Even so, at some level, "[i]t is rewarding to recall what the leaders of the five sponsoring countries said then in April 1955, to see how contemporary some of the key concerns in Bandung were," as AIPSO so aptly put it. Southern leaders pioneered the concept of South-South cooperation in Bandung. It was a courageous precedent. What is more, leftist forces in the West sympathised with the aspirations of the peoples of the South.
In much the same vein, Adnan Hussein and Rabab Abdul-Hadi delivered an impassioned plea for the solidarity of oppressed peoples the world over at the Cairo conference. "The despised, the insulted, the hurt, the dispossessed -- in short, the underdogs of the human race were meeting. Here were class and racial and religious consciousness on a global scale," wrote African-American novelist and writer Richard Wright in his 1956 bombshell The Colour Curtain. "Who had thought of organising such a meeting?

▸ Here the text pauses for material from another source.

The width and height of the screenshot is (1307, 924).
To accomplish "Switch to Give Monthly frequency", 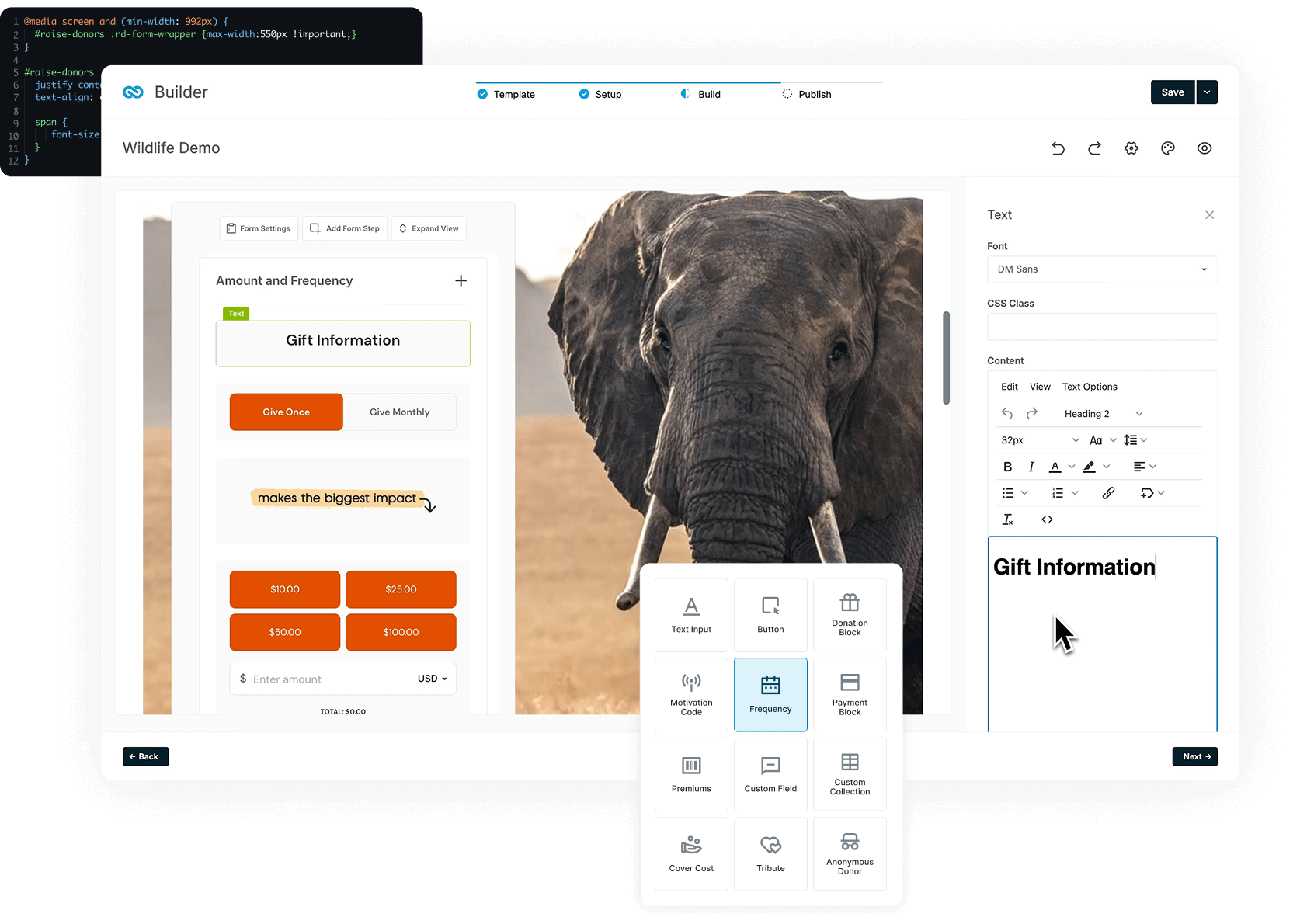I will pos(399,412).
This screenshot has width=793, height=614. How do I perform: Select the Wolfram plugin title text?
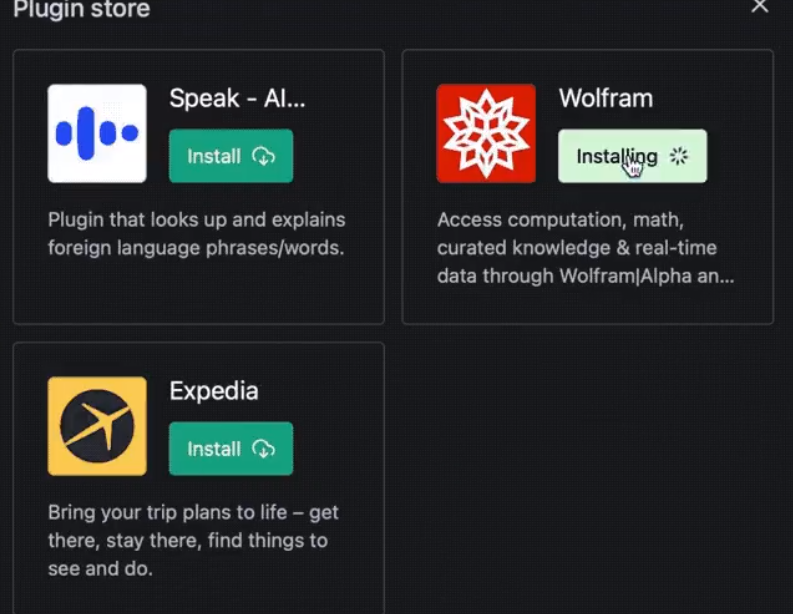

And what had these nations in common? Nothing, it seemed to me, but what their past relationship to the Western world had made them feel. This meeting of the rejected was in itself a kind of judgement upon the Western world," Hussain and Abdul- Hadi quoted Wright.
"Our principal interest in the legacy of Bandung is in the cultures of resistance and solidarity that developed [in its aftermath]. We are not claiming that a meeting of governments de facto produces emancipatory movements, but neither are we arguing that [Third World] governmental collaboration failed or was legitimate," Hussain and Abdul-Hadi explained.
"The formal bodies and organisations were also a part of this story and complicate the context in which such cultures and solidarities were sustained," they noted. "There is the promise of working collectively that remains an ongoing legacy [of NAM]," Hussain and Abdul-Hadi emphasised. "The major dimension of Bandung's legacy that we wish to highlight is the opening of spaces which allow for the emergence of global cultures of resistance and solidarities among peoples."